### Exercise objective
In the entries that follow, count each line containing "Viewport" and state the total, nothing more.

### Data for analysis
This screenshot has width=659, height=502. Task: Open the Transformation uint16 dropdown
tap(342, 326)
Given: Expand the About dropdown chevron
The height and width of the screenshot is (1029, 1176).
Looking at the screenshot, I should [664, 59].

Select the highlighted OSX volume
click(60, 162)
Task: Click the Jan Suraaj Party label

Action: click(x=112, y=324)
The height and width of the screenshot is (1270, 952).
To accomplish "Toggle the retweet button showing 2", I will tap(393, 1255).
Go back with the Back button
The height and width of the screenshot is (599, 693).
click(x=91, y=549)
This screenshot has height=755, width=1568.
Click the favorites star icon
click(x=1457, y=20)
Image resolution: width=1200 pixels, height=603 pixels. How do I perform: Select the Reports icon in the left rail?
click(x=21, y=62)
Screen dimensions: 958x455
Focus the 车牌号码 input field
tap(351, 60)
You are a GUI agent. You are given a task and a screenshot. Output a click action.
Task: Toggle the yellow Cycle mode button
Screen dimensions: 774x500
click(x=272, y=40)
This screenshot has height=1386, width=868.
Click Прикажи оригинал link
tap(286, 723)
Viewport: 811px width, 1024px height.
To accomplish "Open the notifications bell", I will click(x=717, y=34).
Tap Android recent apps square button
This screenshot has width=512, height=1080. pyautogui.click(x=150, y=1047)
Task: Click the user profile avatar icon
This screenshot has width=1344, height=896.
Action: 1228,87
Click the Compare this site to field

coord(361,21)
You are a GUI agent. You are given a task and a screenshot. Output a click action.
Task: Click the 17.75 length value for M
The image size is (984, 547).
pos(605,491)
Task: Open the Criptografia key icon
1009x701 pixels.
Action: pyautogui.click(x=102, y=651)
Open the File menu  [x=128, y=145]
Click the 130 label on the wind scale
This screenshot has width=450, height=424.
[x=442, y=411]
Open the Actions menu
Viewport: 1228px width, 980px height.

### Response
2